Reproduce word for word the lines between the one containing "741x486 pixels." and the end of the entries below, both inclusive; leave out pictures.

Content starts

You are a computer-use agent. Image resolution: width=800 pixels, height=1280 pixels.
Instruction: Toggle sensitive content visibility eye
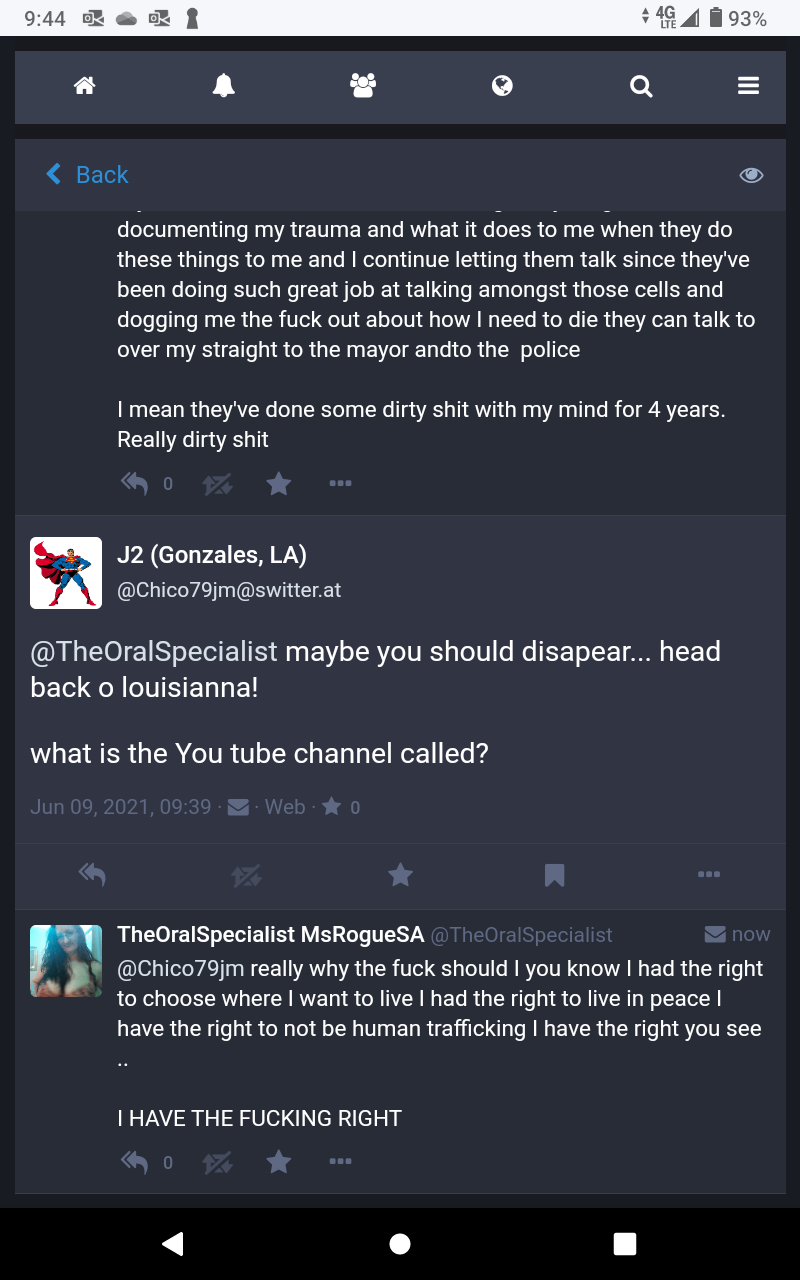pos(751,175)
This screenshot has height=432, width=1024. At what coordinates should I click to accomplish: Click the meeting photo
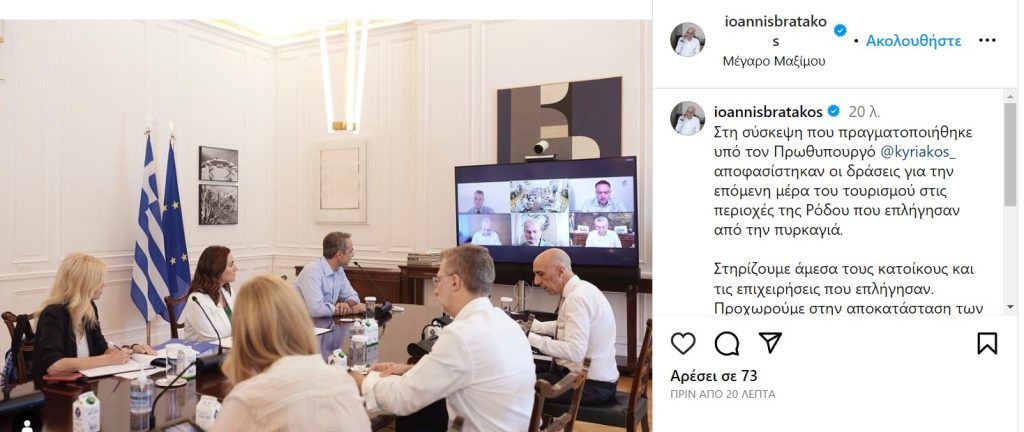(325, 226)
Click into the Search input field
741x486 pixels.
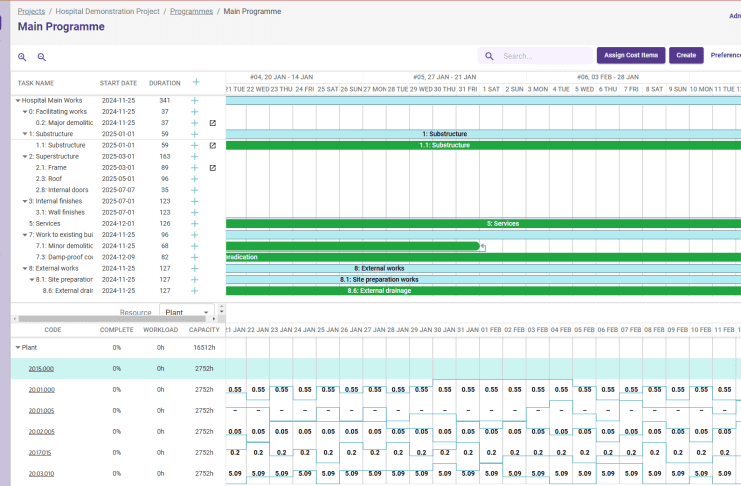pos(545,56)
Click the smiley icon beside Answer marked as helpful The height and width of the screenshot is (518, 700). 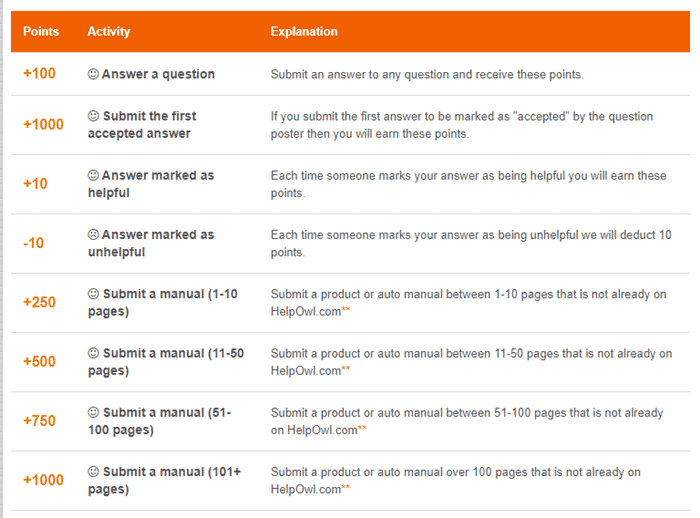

Content ends

* Solution to the exercise *
741x486 pixels.
pos(545,56)
Click the smiley icon beside Answer marked as helpful The height and width of the screenshot is (518, 700). 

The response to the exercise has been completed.